Jesus says, "Use not vain repetitions as the heathens do” (Matt. 6:7, King James Version). Doesn’t this prove that Catholics are wrong in praying the rosary?


There are three ways we can respond.

First, Jesus is not condemning repetitious prayer per se. If he were then he would be condemning himself, since he prayed multiple times, “Father . . . remove this cup . . . not what I will, but what you will” (Mark 14:39). But that’s absurd.

Furthermore, right after Jesus condemns the “vain repetitions” of the Gentiles, he commands the apostles, “Pray like this . . . Our Father who art in heaven . . .” Does Jesus intend for us to only say it once? Are we forbidden to repeat the Our Father? Of course not.

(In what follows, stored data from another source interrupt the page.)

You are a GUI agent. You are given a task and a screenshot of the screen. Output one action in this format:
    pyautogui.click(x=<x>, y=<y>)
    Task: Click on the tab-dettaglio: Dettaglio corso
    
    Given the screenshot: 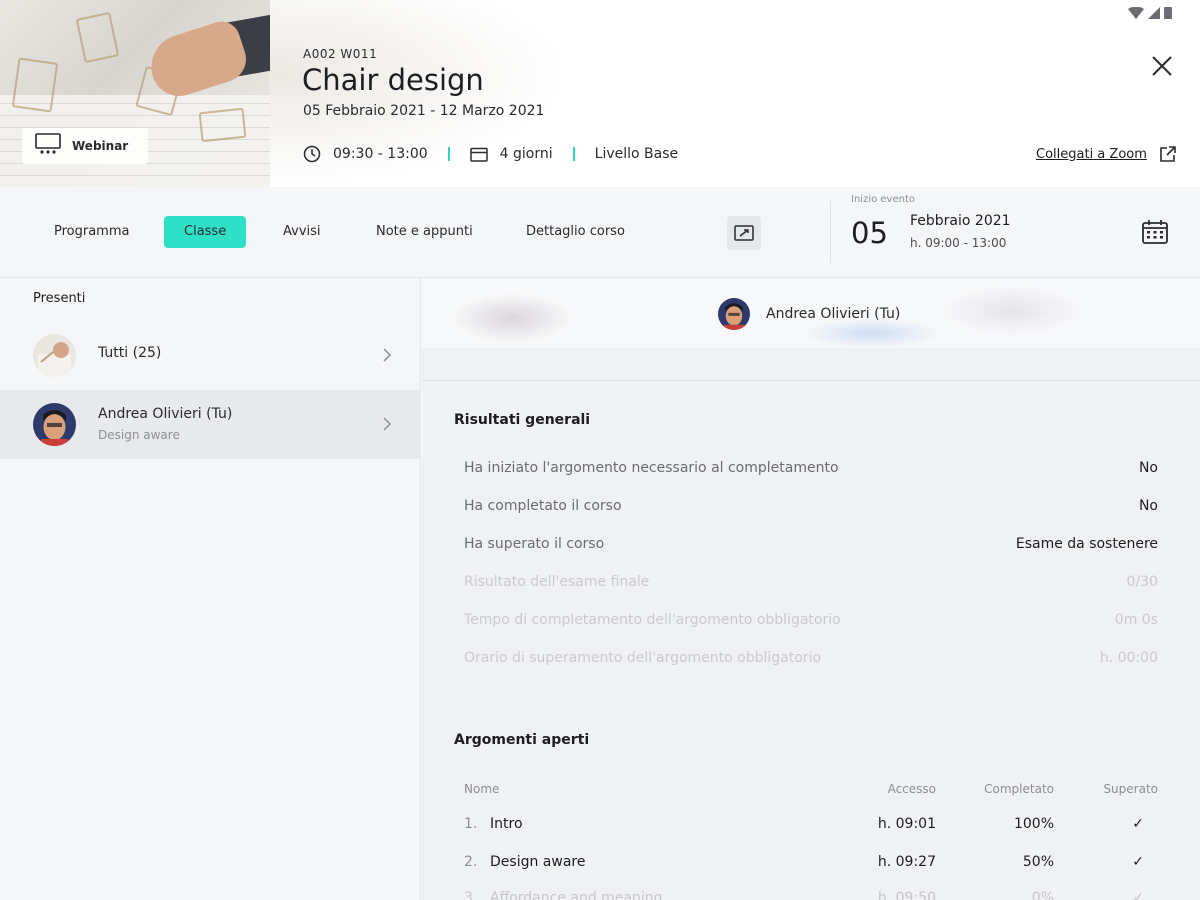 What is the action you would take?
    pyautogui.click(x=576, y=232)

Finally, if we accept the objector’s interpretation of Matthew 6:7, we would have to condemn the four angels of Revelation 4:8 singing day and night without ceasing, “Holy, holy, holy, is the Lord God Almighty.” Of course we don’t want to do that!

So what was Jesus condemning?

He was condemning Gentile prayers, which were meaningless or mindless repetitious prayers, as the Greek word battalogesete suggests. The Gentiles recited prayers only to appease their gods. They were, as the Revised Standard Versioh translates it, “empty phrases” having nothing to do with expressing one’s love for and trust in God. They would simply say the words, and that was it—they went their merry way and lived their lives as they wanted. That’s what Jesus is condemning, not repetitious prayer such as we find in the rosary.